The Army's inspector general was investigating whether contributions to a Kentucky
gubernatorial campaign improperly influenced appointments to the Kentucky
National Guard. The fund-raising allegedly occurred at a party held at the home of
Billy Wellman, a former Guard officer, in 1990. The investigation of the party was
big news in Kentucky. But the investigators mistakenly asked Mr. DeZarn whether
he had attended a party at Mr. Wellman's home "in 1991," not 1990, and the witness,
who was under oath, took advantage of their error.

"Yes," he replied.

"O.K. Sir, was that a political fund-raising activity?"

"Absolutely not."

The Justice Department indicted Mr. DeZarn for perjury and proved he had
attended the fund-raiser in 1990. The jury convicted him, and the judge imposed a
15-month prison term after concluding that Mr. DeZarn told new lies about his old
lies at the trial. On appeal, Mr. DeZarn argued that because Mr. Wellman also had a
party in 1991, which was not a fund-raiser, his answer was literally true and
therefore not perjury. He relied on the same 1973 Supreme Court decision that the
President's lawyers repeatedly cite.

But in October, the Sixth Circuit Court of Appeals in Cincinnati affirmed the
conviction and sentence. In the 1973 case, it ruled, the witness's literally true answer
was "nonresponsive." He ignored the question entirely, which should have alerted the
questioner.

Mr. DeZarn, by contrast, gave responsive and "categorical answers to questions" in
order to mislead.

The court wrote: "A perjury inquiry which focuses only upon the precision of the
question and ignores what the defendant knew about the subject matter of the
question at the time it was asked, misses the very point of perjury, that is, the
defendant's intent to testify falsely and, thereby, mislead his interrogators. Such a
limited inquiry would not only undermine the perjury laws, it would undermine the
rule of law as a whole."

Mr. DeZarn knew that the investigators were really asking about 1990, not 1991, so
his literally true but "contextually false" and misleading answer was perjury.

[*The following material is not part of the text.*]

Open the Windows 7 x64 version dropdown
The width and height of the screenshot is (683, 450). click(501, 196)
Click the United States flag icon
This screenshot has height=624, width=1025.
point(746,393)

The lesson of the DeZarn case can be applied to many of Mr. Clinton's sworn
answers. For example, at his deposition in January, he was asked if he was ever
"alone" with Monica Lewinsky "in any room in the White House." Like Mr. DeZarn,
the President well knew the purpose of this question. His "categorical answer"
denied any "specific recollection" of having been alone with Ms. Lewinsky. How can
that be, especially since one meeting had occurred only three weeks earlier?

Mr. Clinton, it turns out, had his own definition for "alone." As he later explained to
the grand jury, other "people could hear" or even "come in and out at will if they
were around . . . so there were a lot of times when we were alone, but I never really
thought we were." The President had no "specific recollection" of being alone with
Ms. Lewinsky because he didn't know who was around at any particular time or
what it "really" meant to be "alone."

Mr. Clinton's answers were "contextually false" and intended to mislead, even if we
generously assume they were literally true. This is perjury. The United States
convicted Mr. DeZarn for the same conduct. By insisting his answers were legal,
the President endangers those who think they may copy him. They can't. Making
that clear is an indispensable ingredient in any honorable Senate compromise.

Stephen Gillers is a professor of legal ethics at New York University.